(Beginning of Source records)

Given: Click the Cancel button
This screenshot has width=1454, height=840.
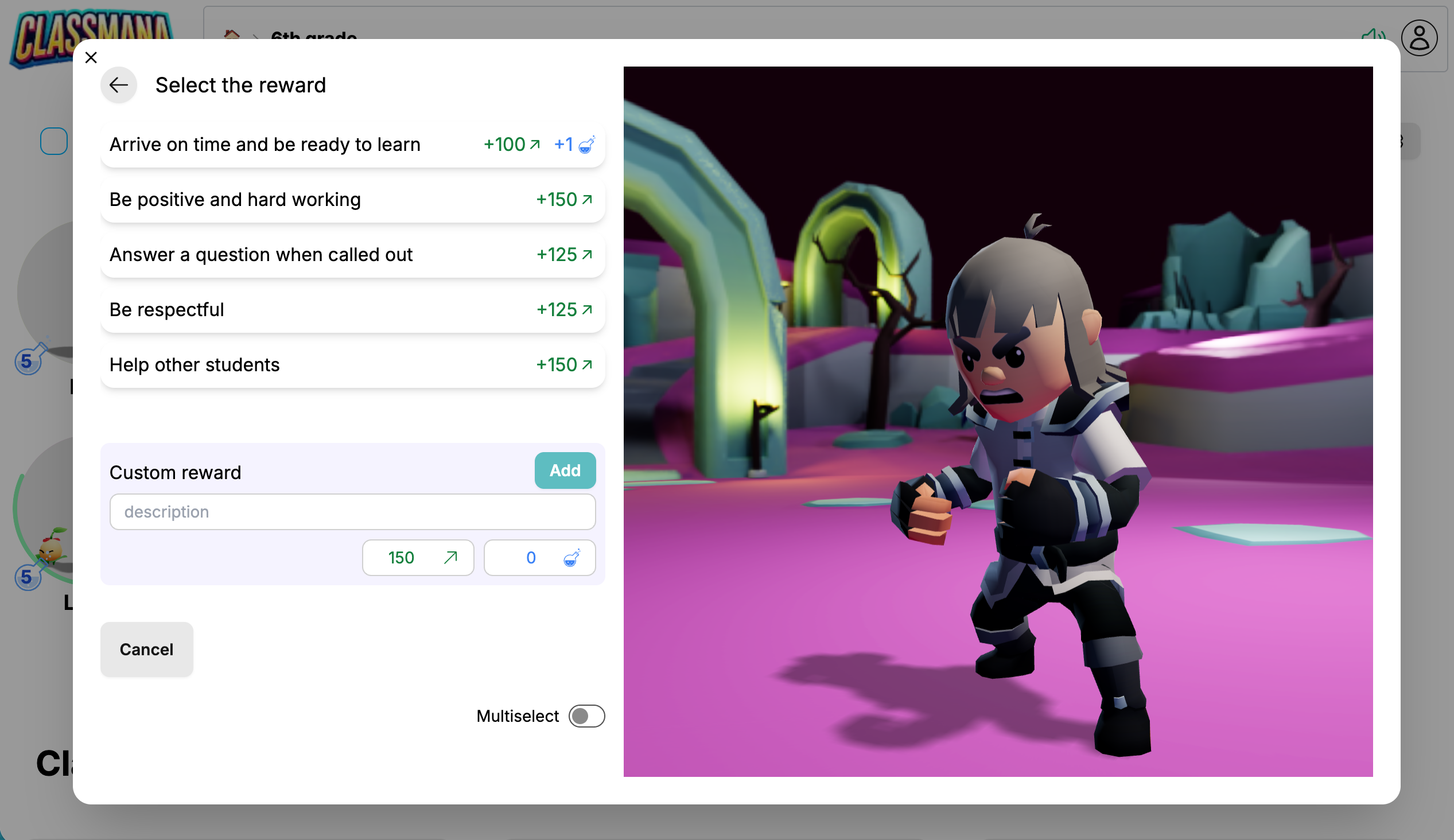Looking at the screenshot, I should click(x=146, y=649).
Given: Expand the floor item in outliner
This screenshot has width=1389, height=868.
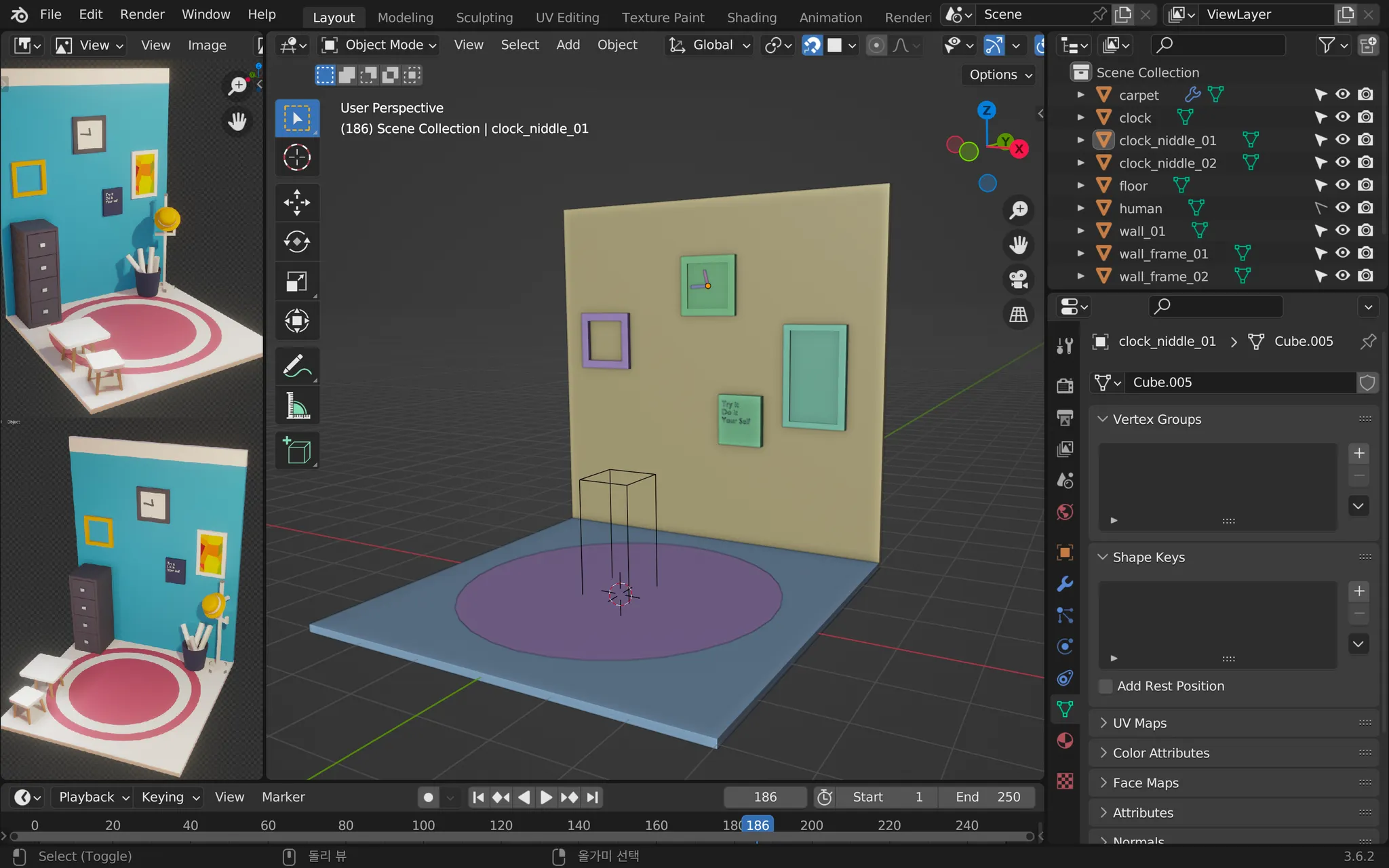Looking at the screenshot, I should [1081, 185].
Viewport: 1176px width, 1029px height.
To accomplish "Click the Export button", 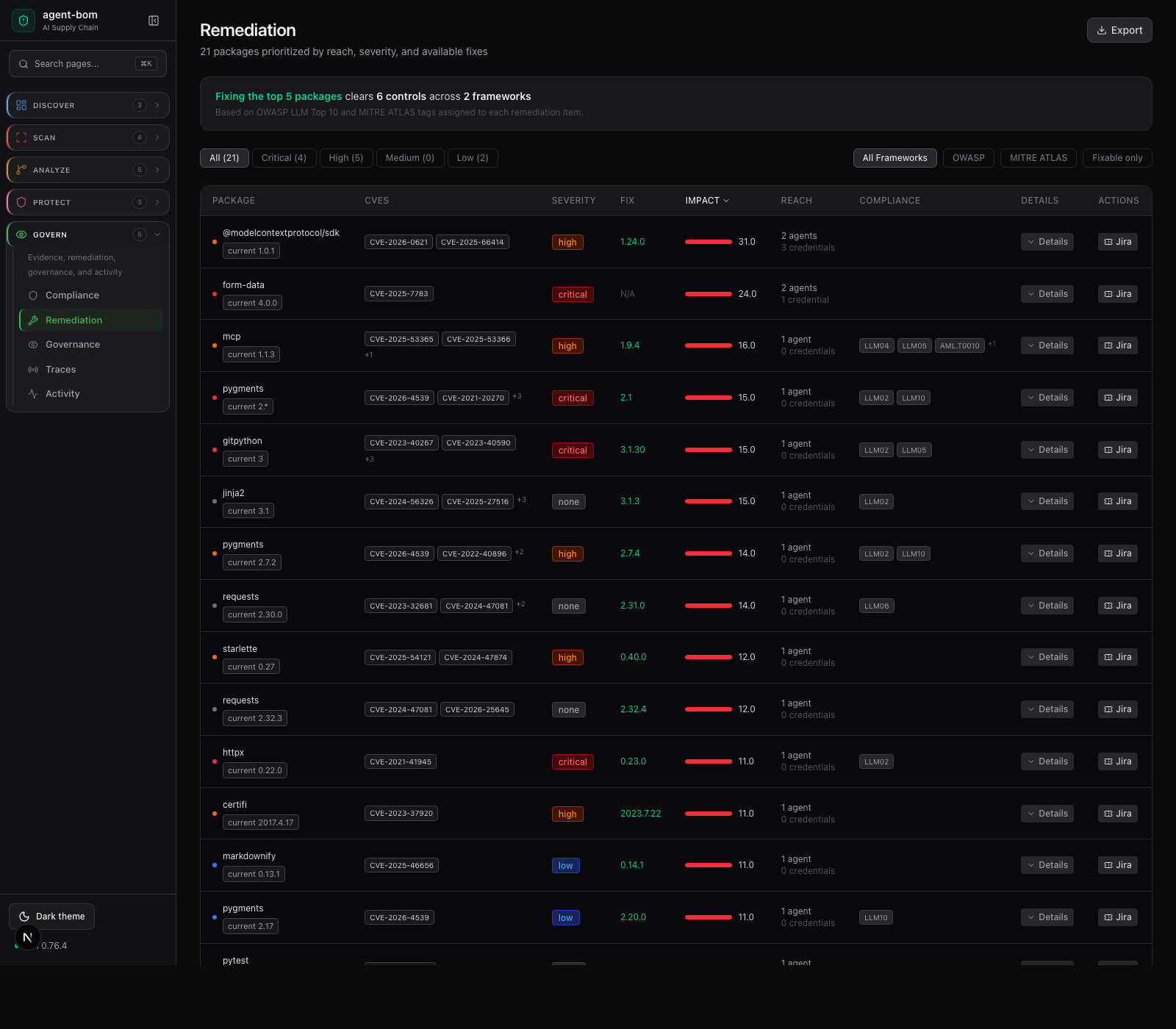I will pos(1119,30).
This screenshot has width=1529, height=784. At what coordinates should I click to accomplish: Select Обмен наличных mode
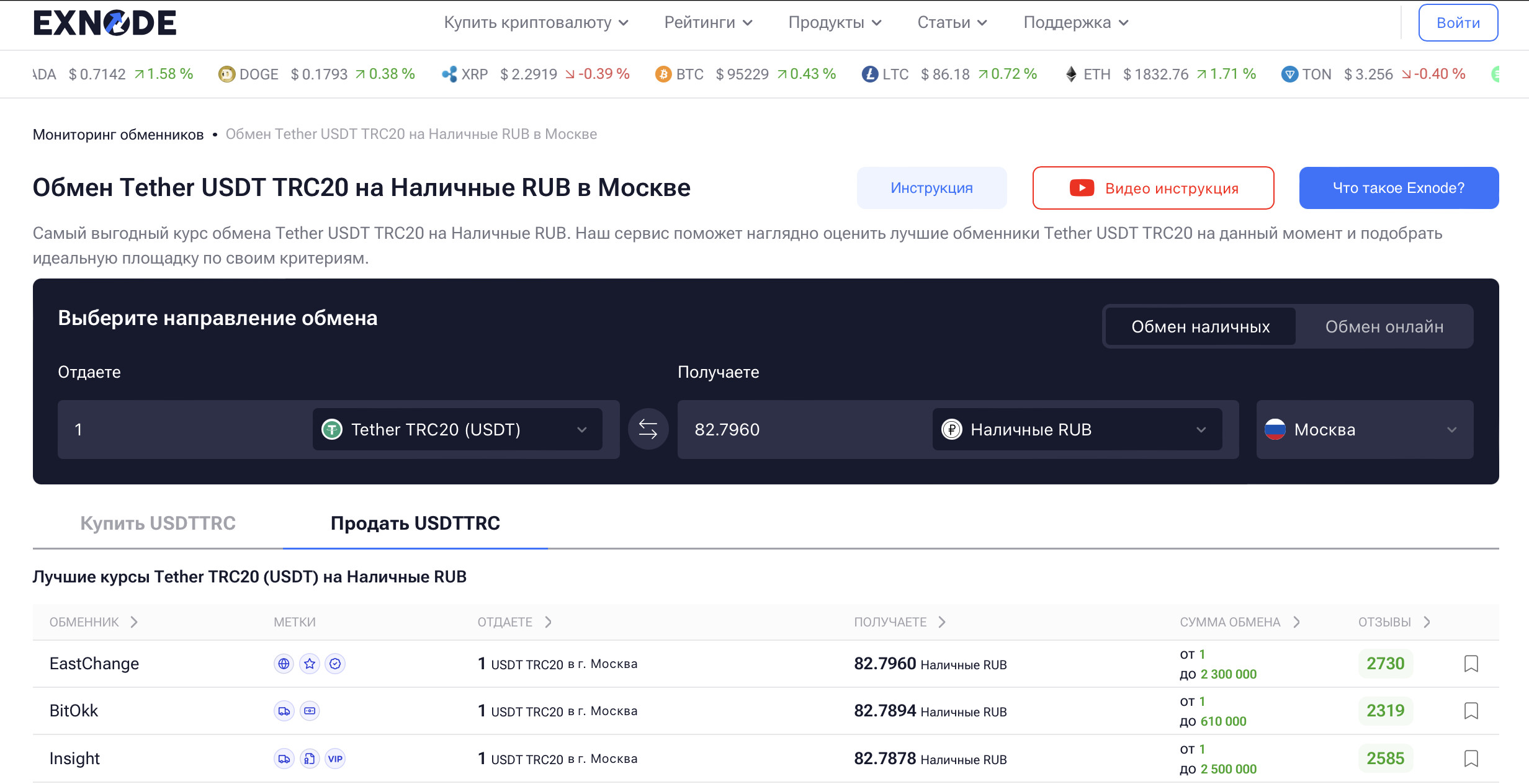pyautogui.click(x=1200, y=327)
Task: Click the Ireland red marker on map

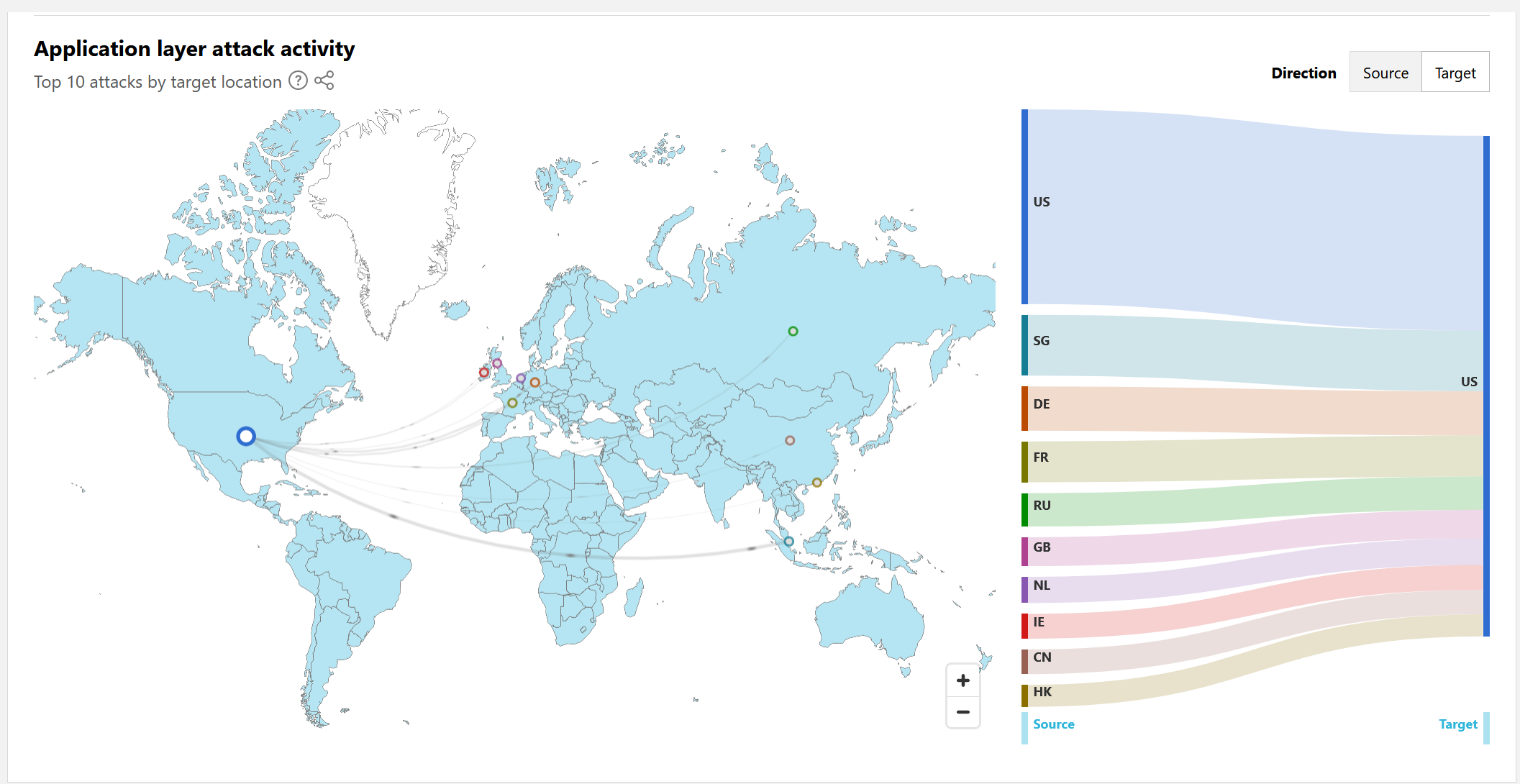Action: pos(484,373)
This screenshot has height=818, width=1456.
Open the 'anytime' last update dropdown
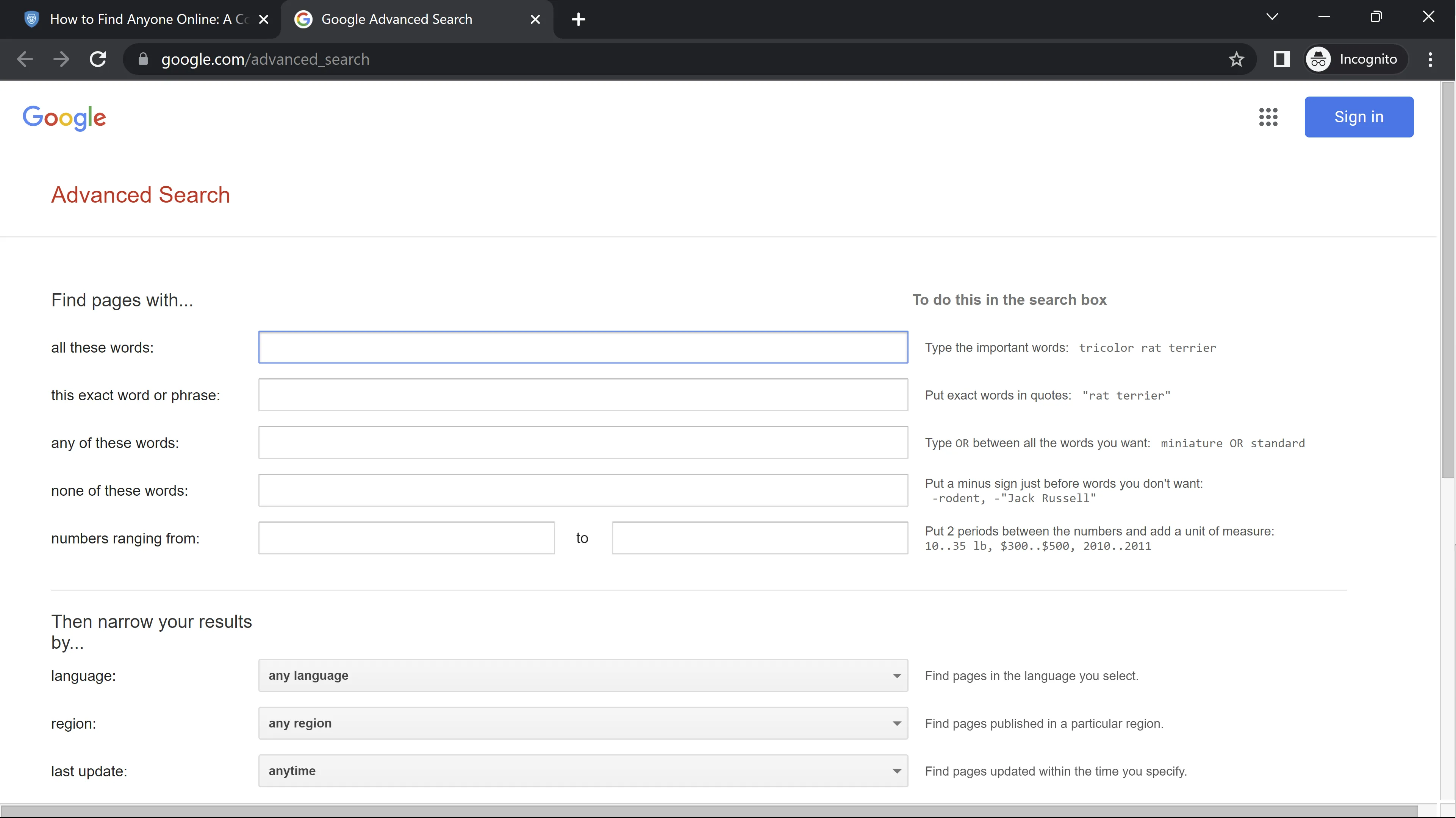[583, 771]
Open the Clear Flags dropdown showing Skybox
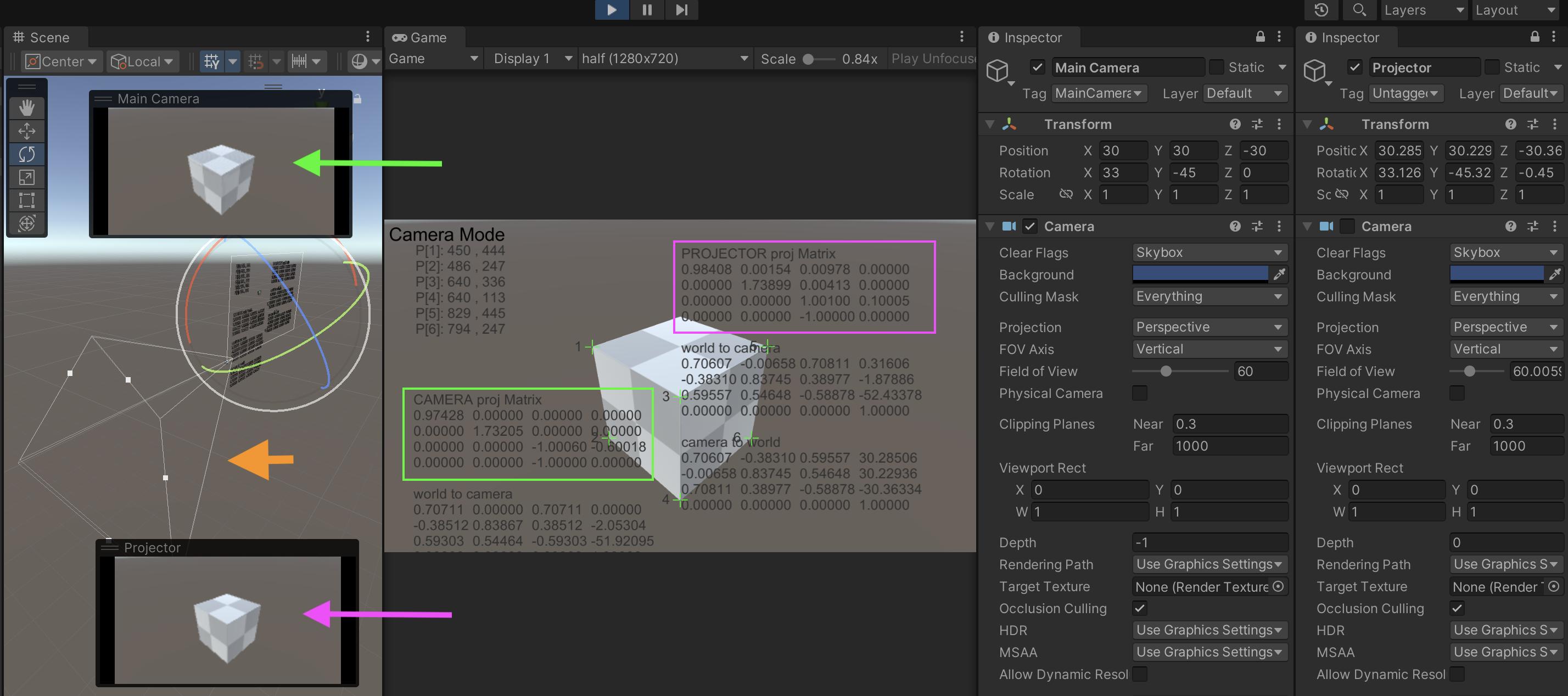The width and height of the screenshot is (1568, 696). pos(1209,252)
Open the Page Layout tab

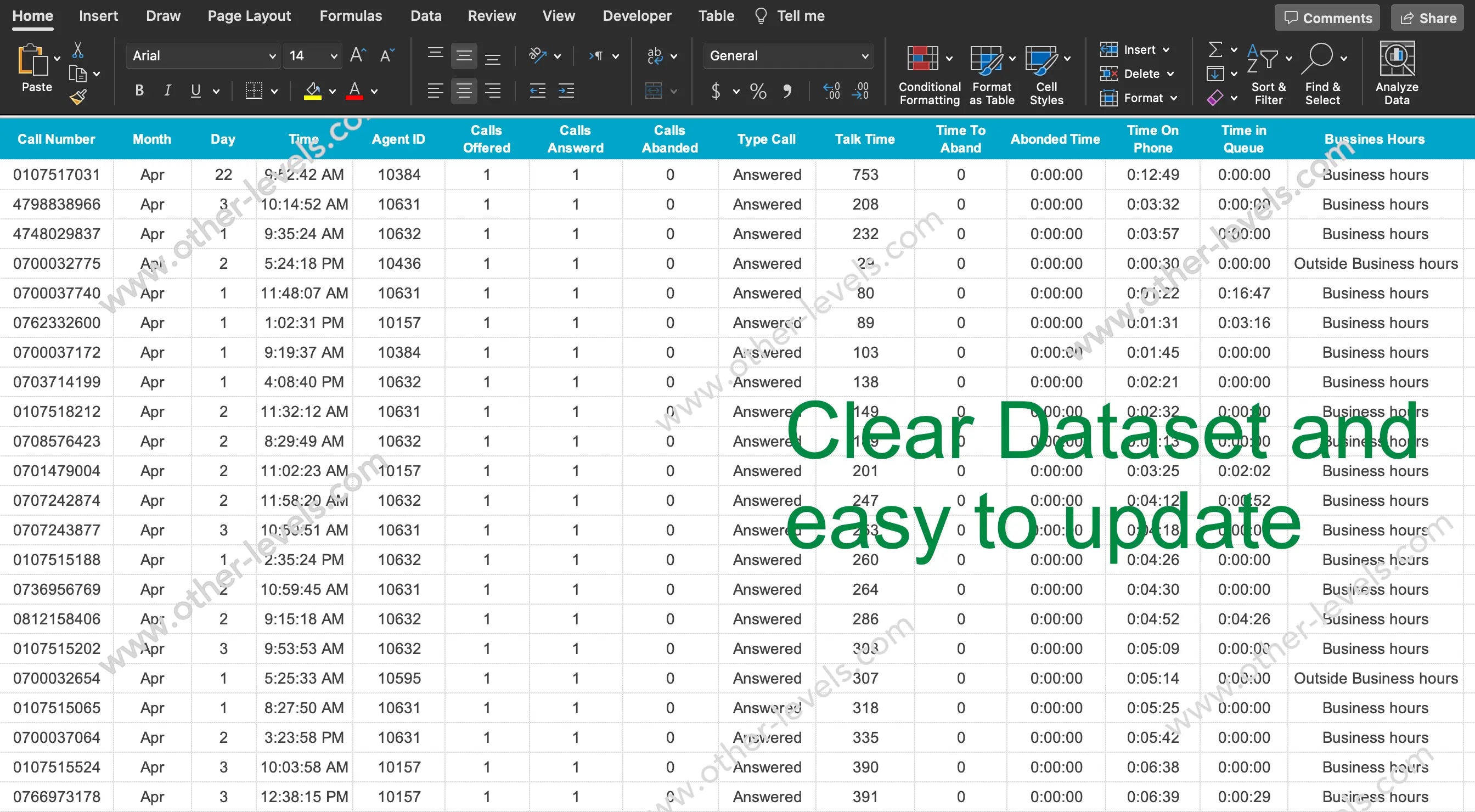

(End of Source records)

* _Task details_
Find the line containing "This screenshot has height=818, width=1456." in the records above, then copy it and every line after it exactly, through the last one, without any pictures.

* _Result_
This screenshot has height=818, width=1456.
Open the 'anytime' last update dropdown
[583, 771]
Open the Clear Flags dropdown showing Skybox
The width and height of the screenshot is (1568, 696). pos(1209,252)
Open the Page Layout tab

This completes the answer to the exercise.